Peer-review started: June 6, 2018
First decision: June 6, 2018
Revised: August 15, 2018
Accepted: December 24, 2018
Article in press: December 24, 2018
Published online: January 18, 2019
Processing time: 63 Days and 1.6 Hours
Coronary artery disease (CAD) screening and diagnosis are core cardiac specialty services. From symptoms, autopsy correlations supported reductions in coronary blood flow and dynamic epicardial and microcirculatory coronaries artery disease as etiologies. While angina remains a clinical diagnosis, most cases require correlation with a diagnostic modality. At the onset of the evidence building process much research, now factored into guidelines were conducted among population and demographics that were homogenous and often prior to newer technologies being available. Today we see a more diverse multi-ethnic population whose characteristics and risks may not consistently match the populations from which guideline evidence is derived. While it would seem very unlikely that for the majority, scientific arguments against guidelines would differ, however from a translational perspective, there will be populations who differ and importantly there are cost-efficacy questions, e.g., the most suitable first-line tests or what parameters equate to an adequate test.

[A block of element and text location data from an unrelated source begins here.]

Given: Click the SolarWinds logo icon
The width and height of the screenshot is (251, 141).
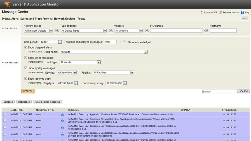Looking at the screenshot, I should coord(7,4).
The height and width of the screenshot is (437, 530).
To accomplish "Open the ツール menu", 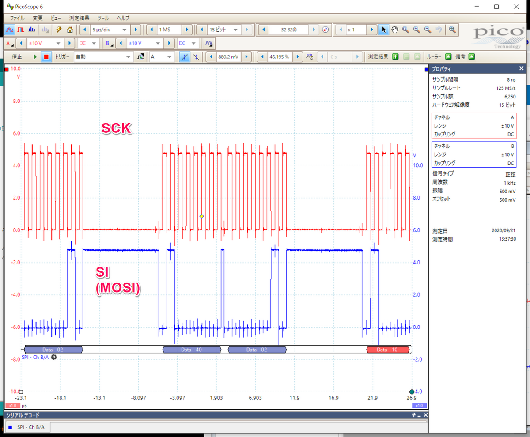I will coord(103,18).
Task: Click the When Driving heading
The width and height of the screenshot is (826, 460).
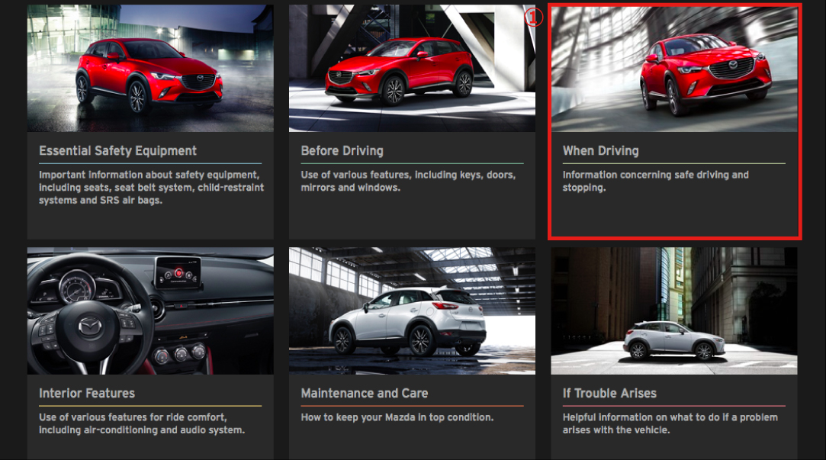Action: point(600,151)
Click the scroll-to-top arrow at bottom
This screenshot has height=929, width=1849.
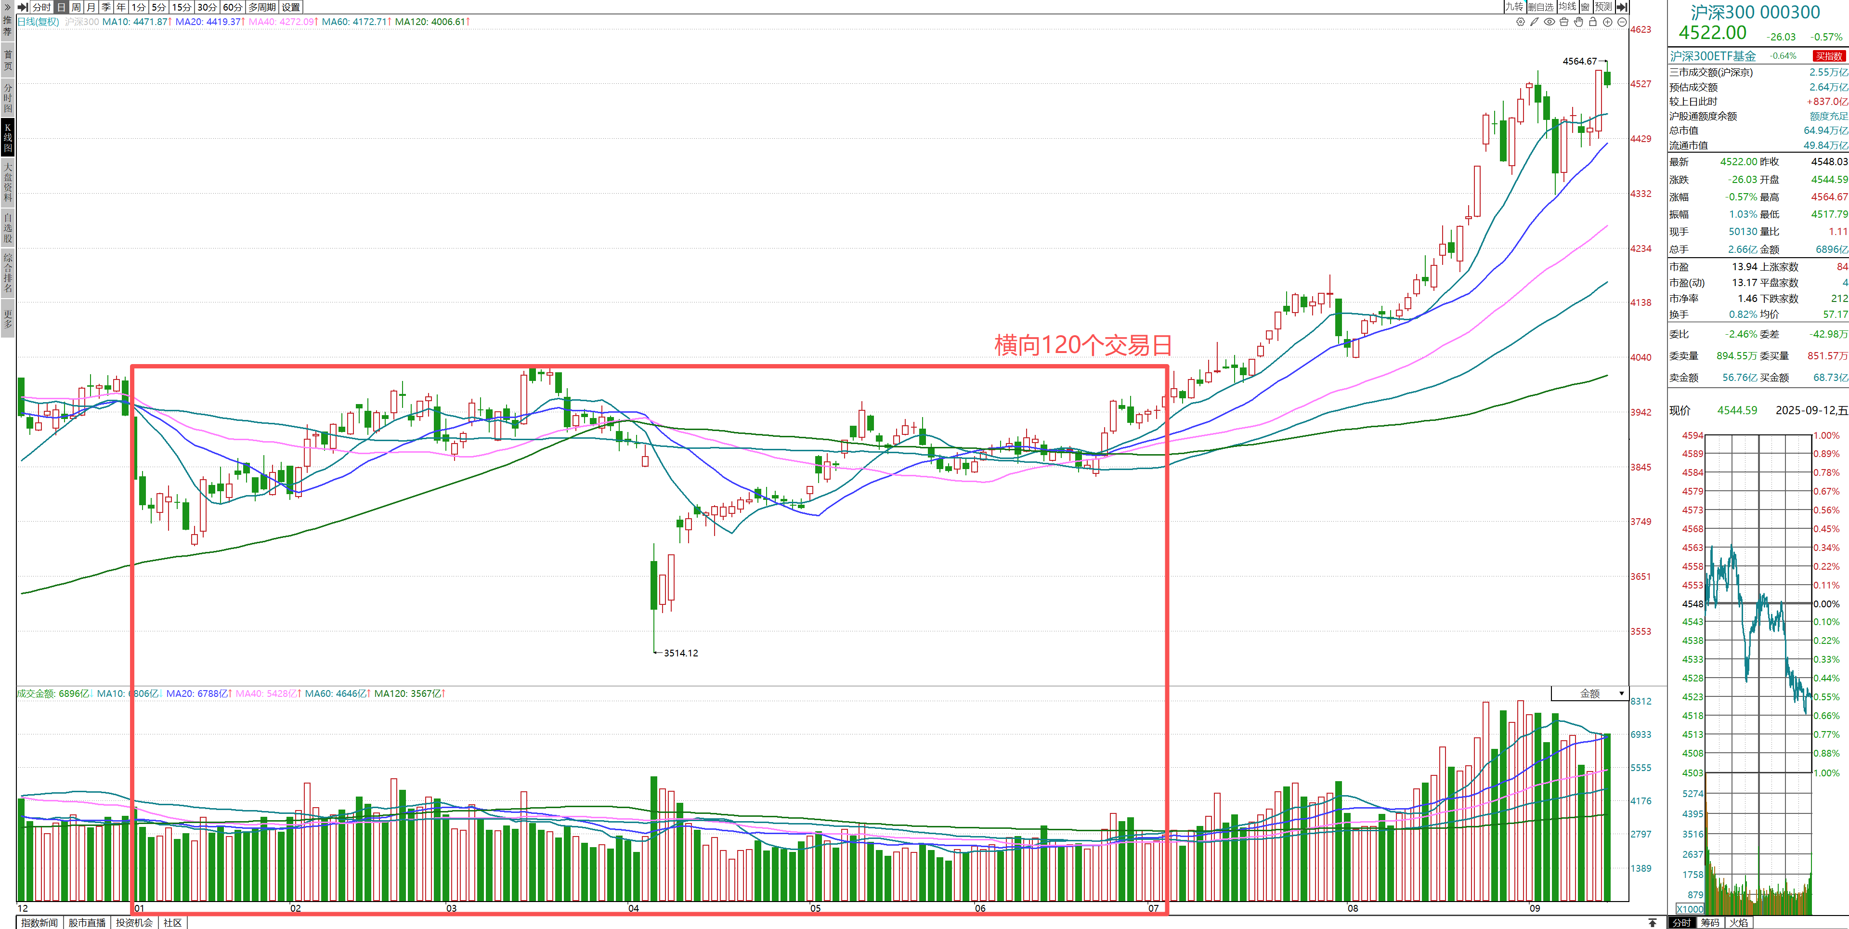click(x=1652, y=923)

This article reviews non-invasive diagnosis of CAD within the context of multi-ethnic patient populations.
Core tip: Coronary artery disease (CAD) is a leading cause of morbidity and mortality worldwide. Globalisation has seen an epidemiological shift in demographics and risk for populations. In planning a cost-effective health service it is important to understand demographic risk and variables in interpretating and managing CAD.